● Objective: Rewrite everything from the line containing "Bookmark this post" down to the line containing "point(553,18)" as a numbered list, skipping blank lines and leaving out the pictures.

● Supplied data:
start
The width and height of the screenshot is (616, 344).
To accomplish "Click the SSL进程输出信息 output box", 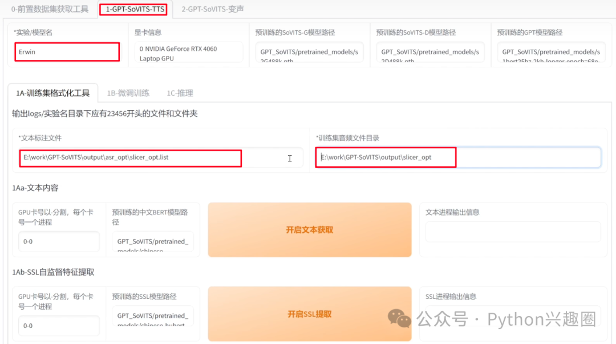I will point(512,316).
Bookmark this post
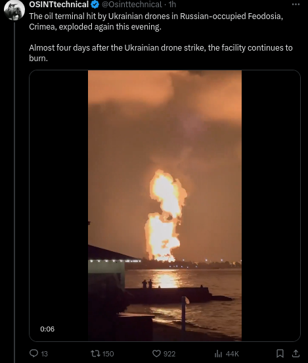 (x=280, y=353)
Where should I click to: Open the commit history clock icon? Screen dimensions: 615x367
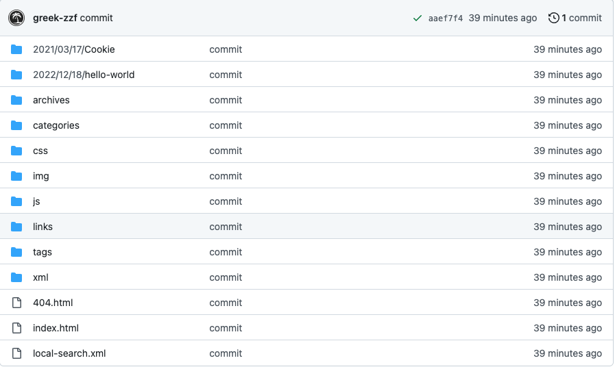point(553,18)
end
start
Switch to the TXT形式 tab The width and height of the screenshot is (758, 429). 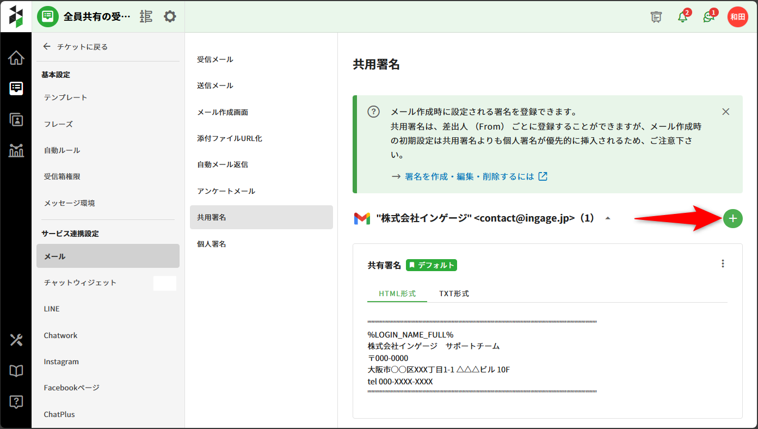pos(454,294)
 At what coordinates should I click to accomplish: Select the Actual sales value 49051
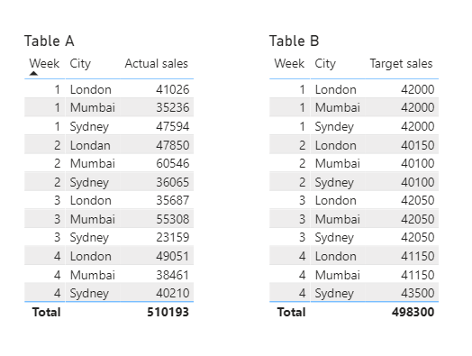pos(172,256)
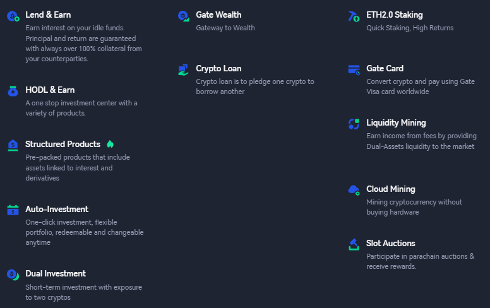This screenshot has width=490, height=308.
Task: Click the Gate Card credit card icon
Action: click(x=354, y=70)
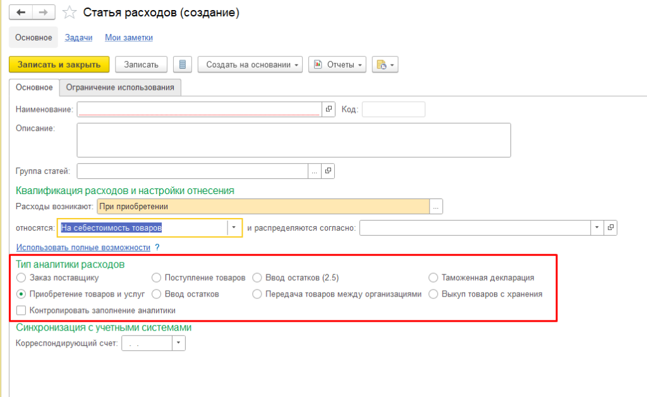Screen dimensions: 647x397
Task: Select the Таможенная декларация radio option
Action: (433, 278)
end
● Answer in full:
1. Bookmark this post
2.  (x=280, y=353)
3. Where should I click to: Open the commit history clock icon? Screen dimensions: 615x367
4. point(553,18)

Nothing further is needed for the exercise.